Mag-Beads His-Tag蛋白纯化磁珠的制备

背景^[1]

作为一种新型纳米材料，磁珠能用于检测毒素、病毒、细菌等，也可用于分离特定生物分子。磁性分离技术是以磁性微粒为载体，在外加磁场的定向控制下，利用磁性微粒表面的配体和受体间的特异性亲和作用，可从复杂的原始生物体系中直接分离出目标生物分子，具有简单方便和高选择性的双重优势，为生物分子的快速分离和富集提供一种强有力的手段。

制备^[2]

参考 Liu 等的 NHS/EDC 化学偶联方法，将 Tm 的单克隆抗体 2A7H6与磁珠化学偶联。

首先，分别取 A 和 B 两种磁珠 1 mg，用 50 mM MEST 溶液（含 0.05% Tween-20，pH 5.2）洗涤 3 次，分别加入 1.6 μg 的 EDC 和 NHS，混合均匀后室温反应 30 min。

然后用 MEST 洗涤磁珠 3 次，再用 10 m M 硼酸盐缓冲液（简称 BST，含 0.05% Tween-20，pH 9.0）洗涤 2 次，分别加入 25、50、75、100和 125 μg 的 2A7H6抗体，室温混合反应 3 h。反应结束后收集上清液用于偶联量测定。用 BST 洗涤3 次后，加入 500 μL 封闭液（含 1% BSA 的 BST 溶液），室温反应 30 min。

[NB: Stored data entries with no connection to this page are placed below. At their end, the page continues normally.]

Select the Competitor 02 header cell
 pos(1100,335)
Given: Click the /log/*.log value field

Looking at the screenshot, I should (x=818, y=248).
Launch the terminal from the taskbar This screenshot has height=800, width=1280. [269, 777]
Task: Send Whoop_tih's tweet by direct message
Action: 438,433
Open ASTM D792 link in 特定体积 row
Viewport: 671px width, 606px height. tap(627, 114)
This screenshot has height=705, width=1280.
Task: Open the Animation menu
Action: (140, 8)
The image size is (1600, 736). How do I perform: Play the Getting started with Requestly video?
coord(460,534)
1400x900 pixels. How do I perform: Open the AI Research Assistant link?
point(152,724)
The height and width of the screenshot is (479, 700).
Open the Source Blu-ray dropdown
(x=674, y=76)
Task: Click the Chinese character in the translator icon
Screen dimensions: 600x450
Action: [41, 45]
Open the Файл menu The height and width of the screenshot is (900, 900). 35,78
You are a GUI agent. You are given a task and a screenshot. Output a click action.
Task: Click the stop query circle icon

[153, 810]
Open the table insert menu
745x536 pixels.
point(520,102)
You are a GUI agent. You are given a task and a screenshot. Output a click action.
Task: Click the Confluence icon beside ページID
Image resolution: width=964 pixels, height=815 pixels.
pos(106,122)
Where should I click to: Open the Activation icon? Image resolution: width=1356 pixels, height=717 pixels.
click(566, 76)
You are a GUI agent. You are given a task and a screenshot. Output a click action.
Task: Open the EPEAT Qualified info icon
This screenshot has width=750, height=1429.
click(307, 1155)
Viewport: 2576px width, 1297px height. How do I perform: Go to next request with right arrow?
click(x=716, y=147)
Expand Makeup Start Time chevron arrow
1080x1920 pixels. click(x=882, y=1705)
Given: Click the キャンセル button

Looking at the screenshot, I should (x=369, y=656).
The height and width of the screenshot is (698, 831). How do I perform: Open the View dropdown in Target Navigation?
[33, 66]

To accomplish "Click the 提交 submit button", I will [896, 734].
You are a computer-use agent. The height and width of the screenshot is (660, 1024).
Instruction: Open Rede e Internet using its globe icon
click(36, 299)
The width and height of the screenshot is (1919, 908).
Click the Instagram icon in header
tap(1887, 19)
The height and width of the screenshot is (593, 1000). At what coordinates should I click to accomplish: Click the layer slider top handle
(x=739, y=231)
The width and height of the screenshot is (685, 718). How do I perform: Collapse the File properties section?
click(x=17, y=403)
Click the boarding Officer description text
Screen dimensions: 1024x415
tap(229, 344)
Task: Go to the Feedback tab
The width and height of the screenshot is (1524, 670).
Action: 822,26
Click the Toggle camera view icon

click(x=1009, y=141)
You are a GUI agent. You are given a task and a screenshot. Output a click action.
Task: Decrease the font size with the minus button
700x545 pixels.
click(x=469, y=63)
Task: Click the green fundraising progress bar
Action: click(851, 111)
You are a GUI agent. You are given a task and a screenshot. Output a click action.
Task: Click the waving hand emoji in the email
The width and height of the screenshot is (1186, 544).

最后，将免疫磁珠重悬在 500 μL 保存液（含 0.05% NaN3和 0.1% BSA 的 BST 溶液）中，4 ℃冷藏备用。

Mag-Beads His-Tag蛋白纯化磁珠

首先，取制备好的免疫磁珠，用 500 μL 20 mM PBS 溶液（pH 7.2）洗涤 3 次后，加入 1 mg Tm富集液反应 30 min，然后回收上清液用于蛋白定量。接着用 500 μL PBS 洗涤磁珠 2 次，加入 500 μL 20 mM 甘氨酸-HCl 缓冲液（pH 2.7）于垂直混合器上反应，洗脱 15 min。在收集洗脱液的离心管中提前加入适量的 Tris-HCl 缓冲液（pH 9.0），使洗脱液 pH 保持中性。洗脱后的免疫磁珠用 MEST 缓冲液洗涤 4 次后重悬在 500 μL 保存液中，4 ℃冷藏保存。

参考文献

[1] 不同磁珠对过敏原蛋白纯化效果的比较研究 .李文娇

[2] Liu  Y,  Zhang  Z,  Wang  Y,  et  al.  A  highly  sensitive  and  flexible  magnetic  nanoprobe  labeled  immunochromatographic  assay

  platform for pathogen Vibrio parahaemolyticus[J].